39:51Those people who are told there's no such thing as free will consistently took more coins than those who were not given that information.
40:01In other words, telling people there's no such thing as free will to some degree undermines their capacity to act in a moral manner.
40:16Jonathan suspects believing you are just a pawn in a cosmic chess game gives people an excuse for bad behavior.
40:27Don't blame me.

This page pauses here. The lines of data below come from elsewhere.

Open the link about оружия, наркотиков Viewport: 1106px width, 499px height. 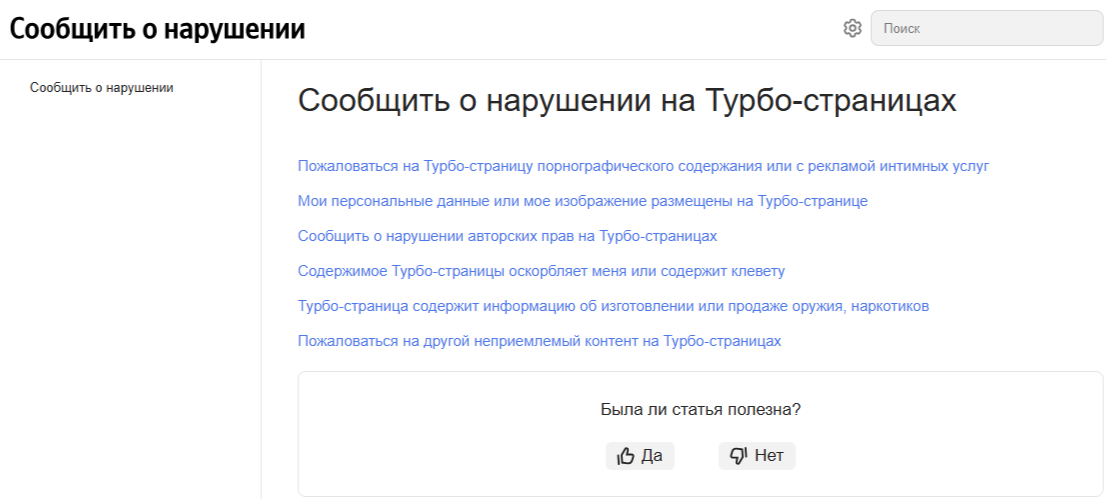click(614, 306)
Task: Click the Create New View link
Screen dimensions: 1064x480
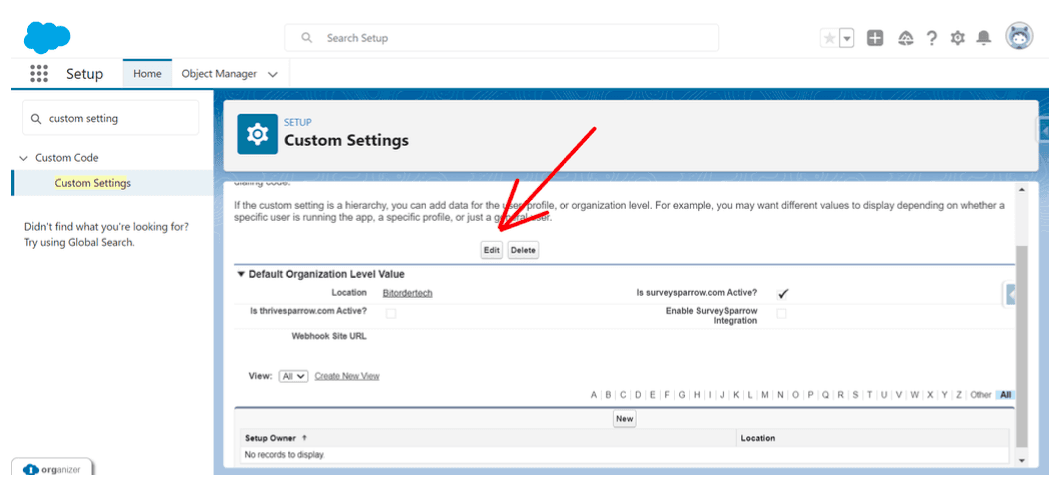Action: (347, 376)
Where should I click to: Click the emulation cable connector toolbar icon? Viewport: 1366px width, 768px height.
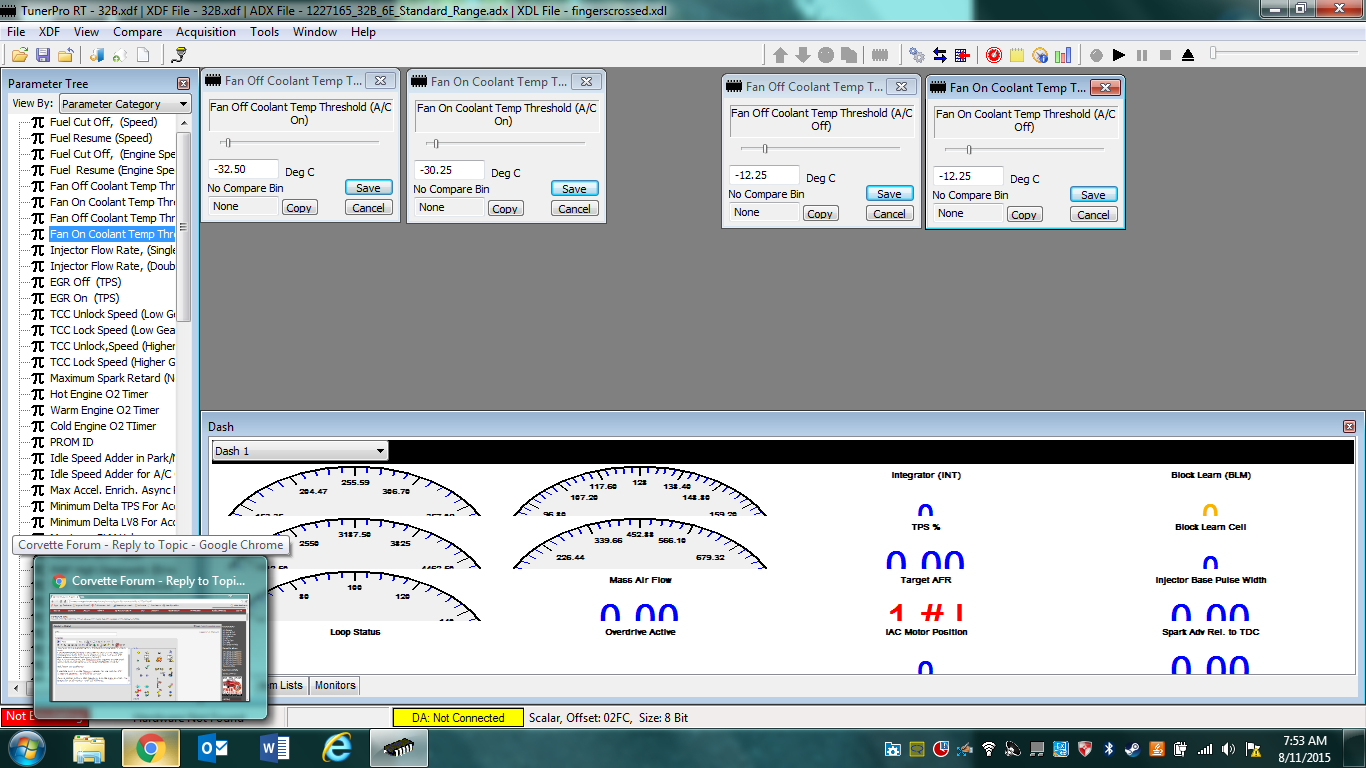[881, 55]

I don't have free will.
40:30Another possibility is it kind of pulls the rug out from underneath them, that they have this experience of will normally, but when you tell them they have no such thing as free will, they just don't have the oomph to be able to prevent themselves from resisting the temptation of avoiding cheating.
40:45Like all thinking people, Jonathan has his own views on free will.
40:52He accepts that we are shaped by genetics, society, and the deep workings of the universe.
41:00But he also sees a place for conscious choice.
41:03From my vantage, free will is a lot like sailing.
41:07When you sail, you're buffeted around by the currents, by the weather, by the wind.
41:12Nevertheless, you're able to set a tack, and even though you can't control where you are at any given moment necessarily, if you set your tack right, you can end up largely where you want to go.
41:22This is what Jonathan believes.
41:25But neither he nor anyone else can prove it.
41:28Although we've learned a great deal about the nature of human consciousness, about the nature of reality, about physics, and so on, given what we don't know, I think we need to be very cautious about ruling out the existence of something as so fundamental as free will.
41:42And keeping that option open, allowing people to be free, to believe in free will, seems to be a really good idea, because free will, at least the belief in free will, seems to be of great value.
41:53Whether or not the universe controls our fate, humans will always be compelled to ask, why is this happening?
42:10We will always work for change, because even if our courses are predetermined, we don't know them, and probably never will.
42:20For us, every day is a new chance for discovery, a new opportunity to take control of our destiny, illusion or not.